I bought a 2nd hand promo of the Ex-Models album the other week - those guys know where it's at. I hope lots of trendy people buy it cos of the hip NY connections and get the pants scared off them. Sounds kind of like the Blood Brothers trying to play Melt Banana or something..
 
 
grant
21:07 / 23.07.03
When Jonathan Richman takes the stage, he owns the room. I've yet to see him fail. It's pretty amazing, actually. Just this goofy guy with his one guitar (lately a drummer with a single drum, too) being EARNEST. And FUNNY.
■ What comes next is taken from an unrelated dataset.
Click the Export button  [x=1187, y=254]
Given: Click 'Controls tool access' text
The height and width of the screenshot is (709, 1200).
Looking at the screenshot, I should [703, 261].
It's like, he's on some sort of minimalist conceptual plane with the Velvet Underground, and he's sort of doing a "rock and roll like rock and roll was made to be" thing like the Ramones. But over all that, he just sort of radiates a kind of joy, the same kind of thing you normally only get after dancing to old records for a couple hours. For one guy on stage, not playing incredibly loud or throwing gimmicky stuff out at the crowd, it's really an amazing feat.

----

I'm also a sucker for schtick. I loved Man Or AstroMan? because there was no telling what might happen - a fight with the audience, throwing Moon Pies, wearing computer monitors for helmets.
The Causey Way is/was also a schticky band. High powered dissonant electro-punk with a lot of cult imagery, personality questionnaires handed out to the crowd and evaluated on stage, that kind of thing.

----

Musically, though, I've most recently been impressed by Aimee Mann. Tight band, great sound system, catchy songs with thoughtful lyrics. I felt a little old listening to her, I gotta say. But I'm also a sucker for that mellotron sound her keyboard player uses. She gives good show in the same way Tom Petty gives good show.